En plus du réel et du possible, il convient sans doute d’admettre un bon nombre de touts. On pense à l’être, puisque tout est, en un sens (au sens très platonicien suivant lequel l’être comme devoir être permet de définir la nature de la chose dont on parle, comme l’Idée donne à la chose sa forme). Mais on cite de plus en plus souvent le langage, dont il faut bien reconnaître qu’il trace dans le réel les limites de chaque chose. En un sens, si l’on veut, tout est absurde, tout est monde, etc. Multiplions les touts sans crainte d’incohérence ou de morcellement, car d’un côté ils sont tous si bien fondus dans cet Un antédiscursif, où tout revient au même, que de l’autre ils peuvent proliférer sans le moindre risque d’éclatement, ou de contradiction : il y a autant de touts que de mots pour tout dire, même si tous, au fond, désignent la même chose.

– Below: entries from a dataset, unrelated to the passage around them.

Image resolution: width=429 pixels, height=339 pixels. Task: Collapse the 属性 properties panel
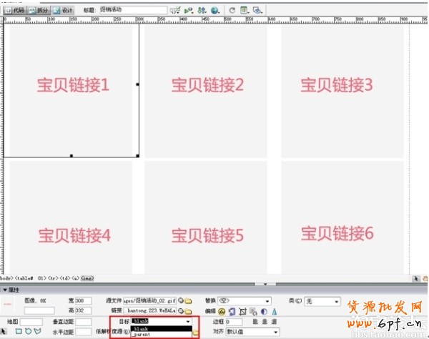click(6, 290)
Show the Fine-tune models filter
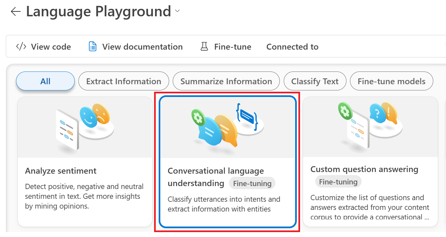Image resolution: width=446 pixels, height=237 pixels. [391, 81]
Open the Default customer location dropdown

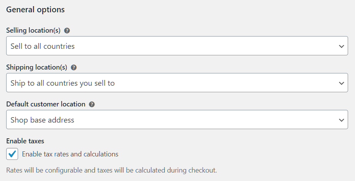(x=177, y=120)
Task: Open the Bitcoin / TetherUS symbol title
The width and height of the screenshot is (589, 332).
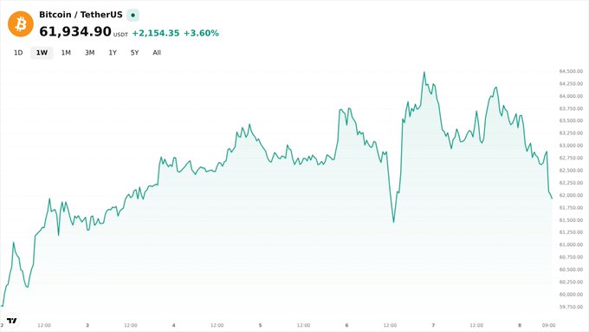Action: (x=81, y=15)
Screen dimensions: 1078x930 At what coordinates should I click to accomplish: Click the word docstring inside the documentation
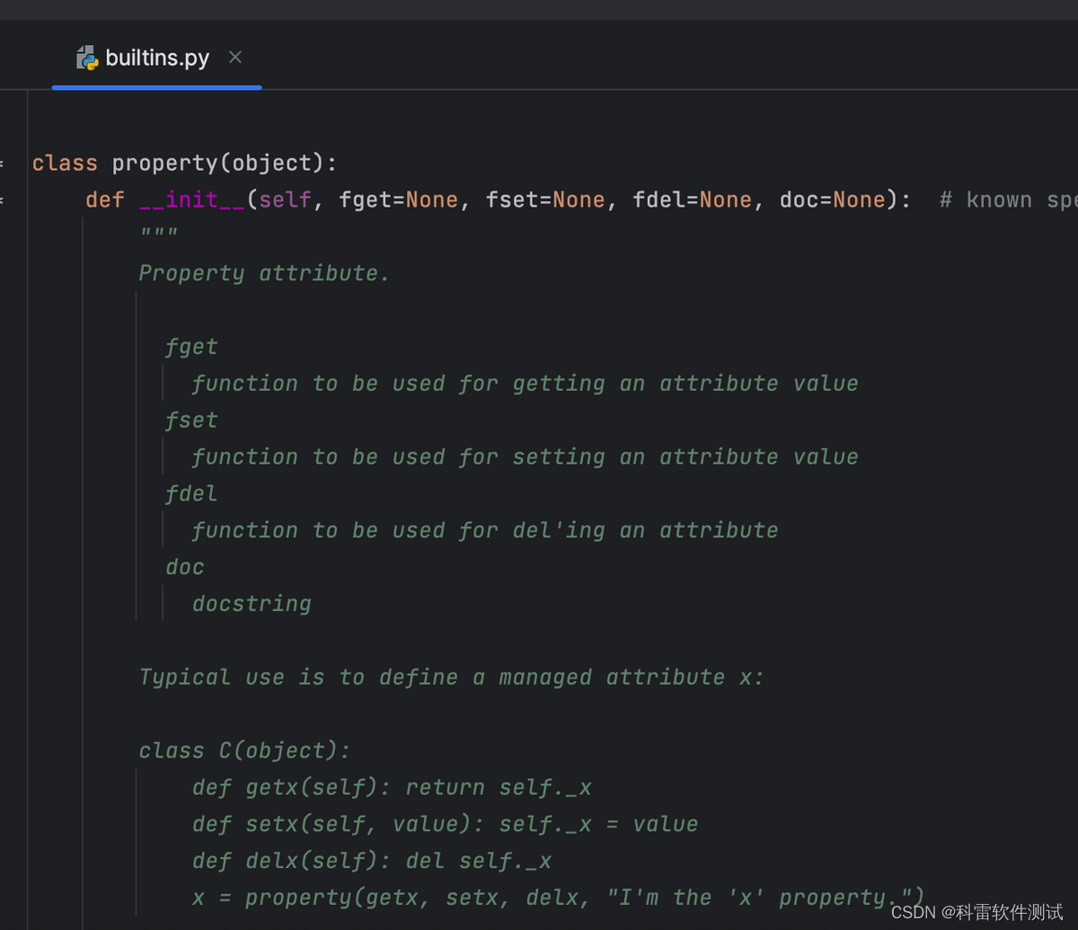(x=251, y=603)
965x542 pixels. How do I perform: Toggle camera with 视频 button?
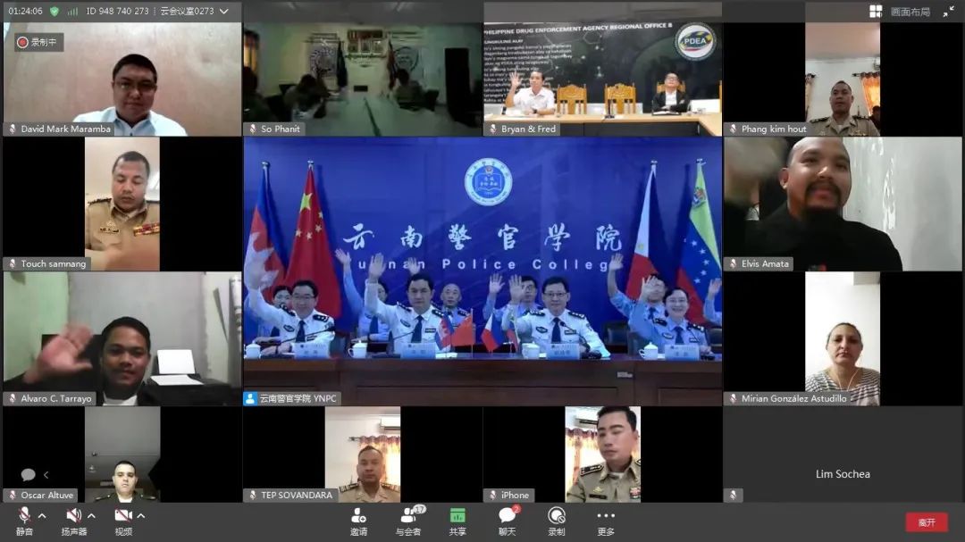point(123,521)
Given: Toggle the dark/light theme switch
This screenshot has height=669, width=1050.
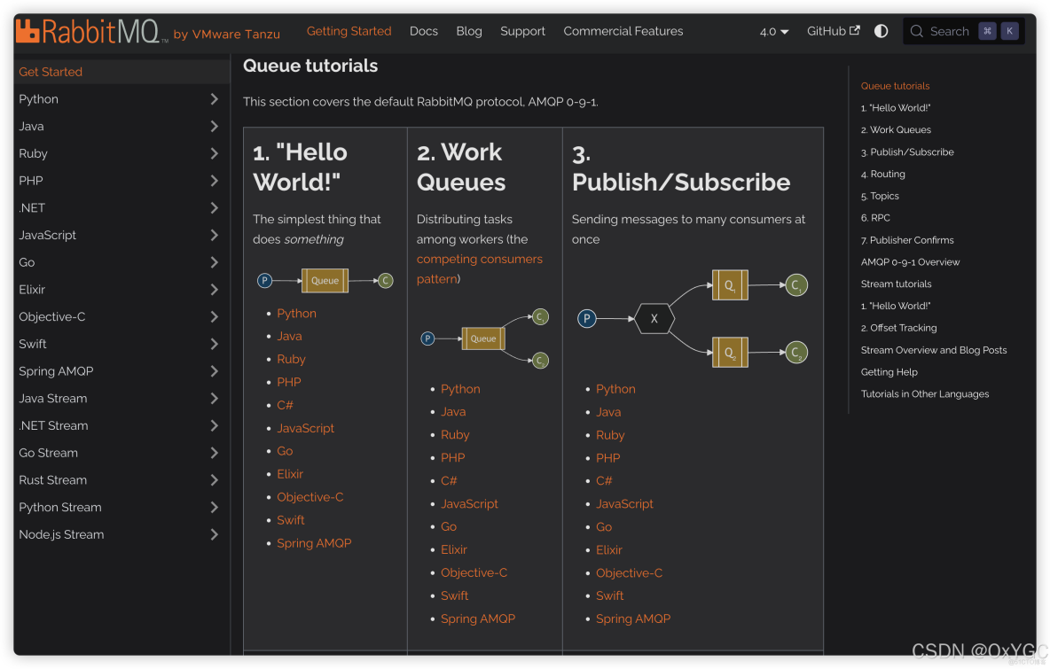Looking at the screenshot, I should tap(881, 31).
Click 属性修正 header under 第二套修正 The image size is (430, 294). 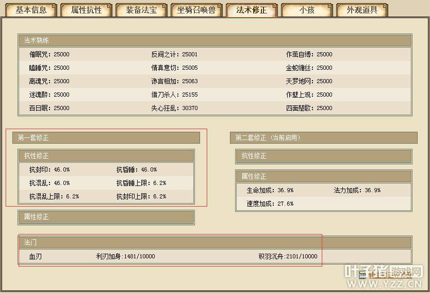[323, 177]
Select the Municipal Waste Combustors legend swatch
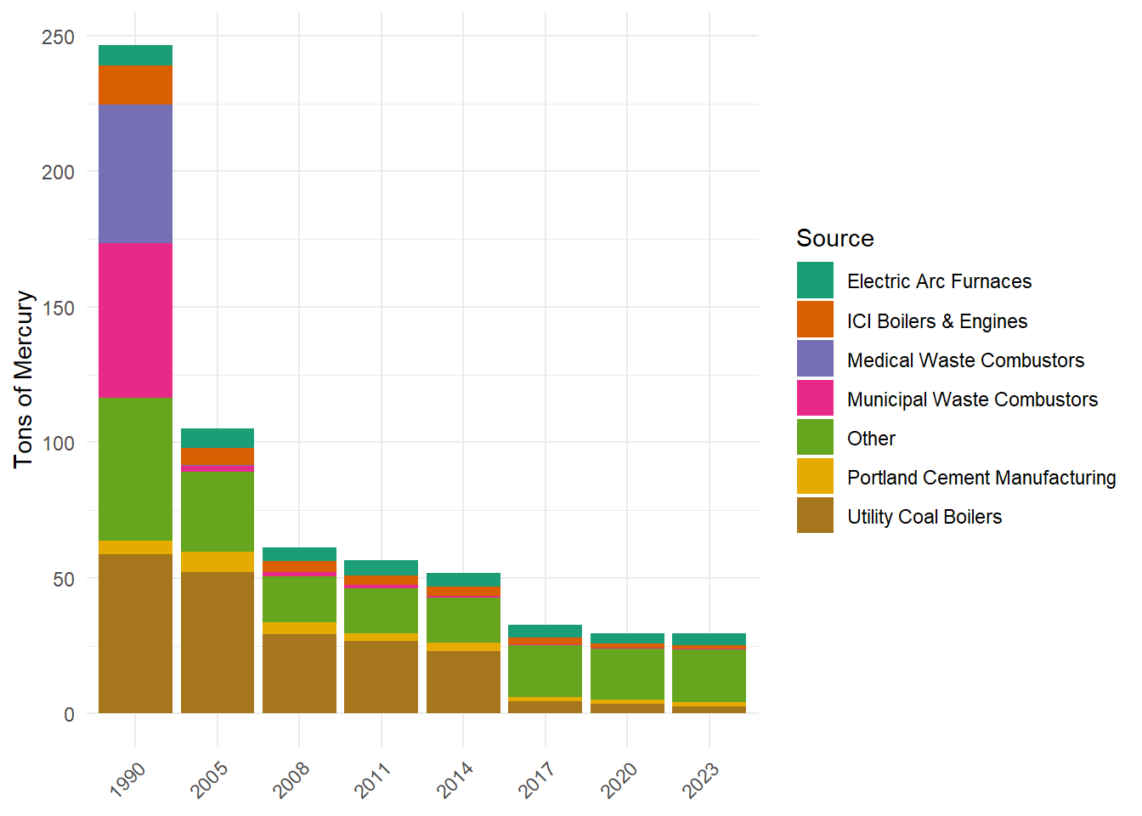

4 thoughts on “Philosophie: Le nombre des touts

  1. On “admet un bon nombre de touts” : l’être et le langage étant des touts remarquables, et les autres pouvant être “multipliés”. Qu’est ce qui empêche de penser que tout soit systématiquement tout ?
    S’il y a un “Un antédiscursif” (l’est t-il ? Comment le prouver? ) où “tout revient au même”, comment différencier, à l’intérieur, ce qui est tout de ce qui ne l’est pas ?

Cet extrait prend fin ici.